Predicting opioid receptor binding affinity of pharmacologically unclassified designer substances using molecular docking

• Published in: PloS one Vol. 13; no. 5; p. e0197734
• Main Authors: Ellis, Christopher R, Kruhlak, Naomi L, Kim, Marlene T, Hawkins, Edward G, Stavitskaya, Lidiya
• Format: Journal Article
• Language: English
• Published: United States Public Library of Science 24.05.2018; Public Library of Science (PLoS)

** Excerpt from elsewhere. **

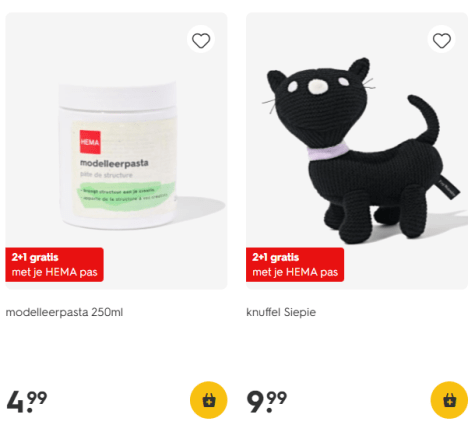This screenshot has width=475, height=432.
Task: Click the cat plush's purple collar
Action: tap(328, 151)
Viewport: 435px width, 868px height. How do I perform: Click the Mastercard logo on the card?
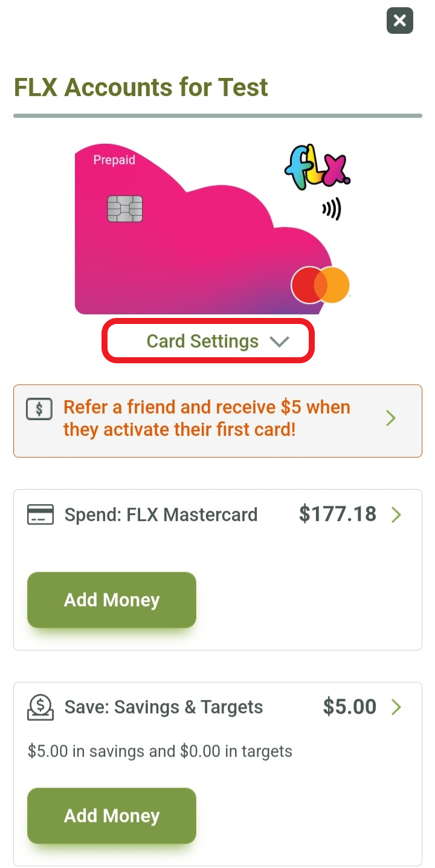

• Subjects: 60 APPLIED LIFE SCIENCES; Affinity; Analgesics; Analogs; Analysis; Binding; Binding Sites; Biology and Life Sciences; Care and treatment; Computer applications; Correlation analysis; Derivatives; Dosage and administration; Drug overdose; Fentanyl; Fentanyl - analogs & derivatives; Fentanyl - chemistry; Fentanyl - metabolism; Food; Health risks; Humans; Kinetics; Mathematical models; Medicine and Health Sciences; Molecular chains; Molecular docking; Molecular Docking Simulation; Narcotics; Opioid receptors (type mu); Opioids; Pain; Pharmacology; Physical Sciences; Protein Binding; Protein Structure, Tertiary; Public health; Public safety; Receptors, Opioid, mu - chemistry; Receptors, Opioid, mu - metabolism; Risk factors; Safety; Safety and security measures; Schedules; Science & Technology - Other Topics; Substance abuse; Substance abuse treatment; Thermodynamics; Canada; United States > US; Maryland
• ISSN: 1932-6203; 1932-6203
• DOI: 10.1371/journal.pone.0197734

Opioids represent a highly-abused and highly potent class of drugs that have become a significant threat to public safety. Often there are little to no pharmacological and toxicological data available for new, illicitly used and abused opioids, and this has resulted in a growing number of serious adverse events, including death. The large influx of new synthetic opioids permeating the street-drug market, including fentanyl and fentanyl analogs, has generated the need for a fast and effective method to evaluate the risk a substance poses to public safety. In response, the US FDA's Center for Drug Evaluation and Research (CDER) has developed a rapidly-deployable, multi-pronged computational approach to assess a drug's risk to public health. A key component of this approach is a molecular docking model to predict the binding affinity of biologically uncharacterized fentanyl analogs to the mu opioid receptor. The model was validated by correlating the docking scores of structurally diverse opioids with experimentally determined binding affinities. Fentanyl derivatives with sub-nanomolar binding affinity at the mu receptor (e.g. carfentanil and lofentanil) have significantly lower binding scores, while less potent fentanyl derivatives have increased binding scores. The strong correlation between the binding scores and the experimental binding affinities suggests that this approach can be used to accurately predict the binding strength of newly identified fentanyl analogs at the mu receptor in the absence of in vitro data and may assist in the temporary scheduling of those substances that pose a risk to public safety.